DOCUMENT –
_____

Sacrifier des droits au nom de la sécurité

Affaire ARAR - terrorisme, sécurité et droits de l'homme


Peter Leuprecht

Professeur de droit international public, université McGill
Dominique Peschard

Vice-président, Ligue des droits et libertés

Le rapport de la commission présidée par le juge O'Connor au sujet de Maher Arar soulève des questions fondamentales en ce qui concerne la lutte contre le terrorisme et la sécurité nationale au Canada. Ce qui est arrivé à M. Arar illustre ce qui arrive inévitablement lorsque les principes de justice fondamentale sont écartés.
Un de ces principes veut que l'accusé ait le droit de connaître les accusations qui pèsent sur lui et de pouvoir les réfuter. M. Arar a été fiché, à son insu, comme étant un terroriste -- ce qui constitue une forme de condamnation sans procès -- sur la base de fausses informations et de «preuves» circonstancielles (par exemple, le fait d'avoir marché sous la pluie 20 minutes avec M. Almaki). Si les autorités avaient eu l'obligation de démontrer publiquement les gestes reprochés, tous auraient pu constater l'absence de fondement des accusations et le calvaire de Maher Arar n'aurait jamais eu lieu.

_____

DONNÉES DISPONIBLES –
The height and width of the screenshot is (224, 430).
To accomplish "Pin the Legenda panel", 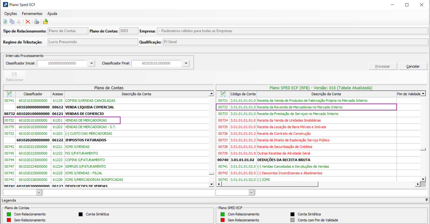I will click(x=426, y=200).
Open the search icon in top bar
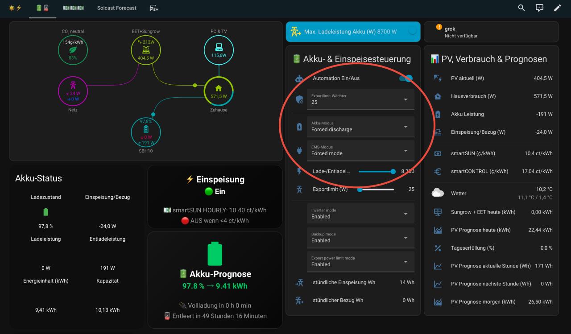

_____

TÂCHES À RÉALISER –
(1) Répondez à ces questions à partir du texte sur l'affaire Arar :
(a) Quel juge présidait la commission dont le rapport porte sur Maher Arar ?
(b) Quelle fonction occupe Peter Leuprecht ?
(c) Quel exemple de « preuve » circonstancielle le texte cite-t-il contre M. Arar ?
(2) D'après le texte sur l'affaire Arar, comment le calvaire de Maher Arar aurait-il pu être évité ? Répondez en une à trois phrases.
(3) Poursuivez le texte sur l'affaire Arar au point où il s'arrête.
Les données ne sont d'aucune utilité ici.

RÉPONSES AUX TÂCHES –
(1)
(a) Le juge O'Connor.
(b) Il est professeur de droit international public à l'université McGill.
(c) Il avait marché 20 minutes sous la pluie avec M. Almaki.

(2) Il aurait suffi que les autorités soient obligées de démontrer publiquement les gestes reprochés à M. Arar. Tout le monde aurait alors pu constater que les accusations n'avaient aucun fondement, et son calvaire n'aurait jamais eu lieu.

(3)
Or la mise au rancart de la présomption d'innocence, dont M. Arar a été victime, a été institutionnalisée au Canada dans les certificats de sécurité et dans la loi antiterroriste.
Emprisonné sans procès
Au Canada, cinq personnes sont actuellement en détention ou en liberté surveillée en vertu de certificats de sécurité. Certaines d'entre elles le sont depuis plus de cinq ans. Ces personnes n'ont pas subi de procès et ne connaissent pas, encore une fois au nom de la sécurité nationale, les éléments de preuve retenus contre elles. Sont-elles condamnées à croupir indéfiniment en prison sans procès ?
En décembre 2001, le Canada a adopté une loi antiterroriste qui prévoit qu'un accusé puisse être jugé dans un procès à huis clos sans que lui ni son avocat connaissent la totalité de la preuve retenue contre lui. Deux causes sont actuellement en cours à la suite des arrestations faites en vertu de cette loi. La première concerne M. Khawaja, arrêté à Ottawa le 29 mars 2004, alors que la deuxième concerne les 17 personnes arrêtées à Toronto le 2 juin 2006 pour complot terroriste.
Au moment des arrestations à Toronto, les allégations selon lesquelles ces personnes complotaient pour faire exploser des édifices, prendre d'assaut le parlement, prendre des parlementaires en otages et même décapiter le premier ministre ne sont pas sans rappeler les fuites orchestrées pour conditionner l'opinion publique à l'idée voulant que M. Arar ait été coupable.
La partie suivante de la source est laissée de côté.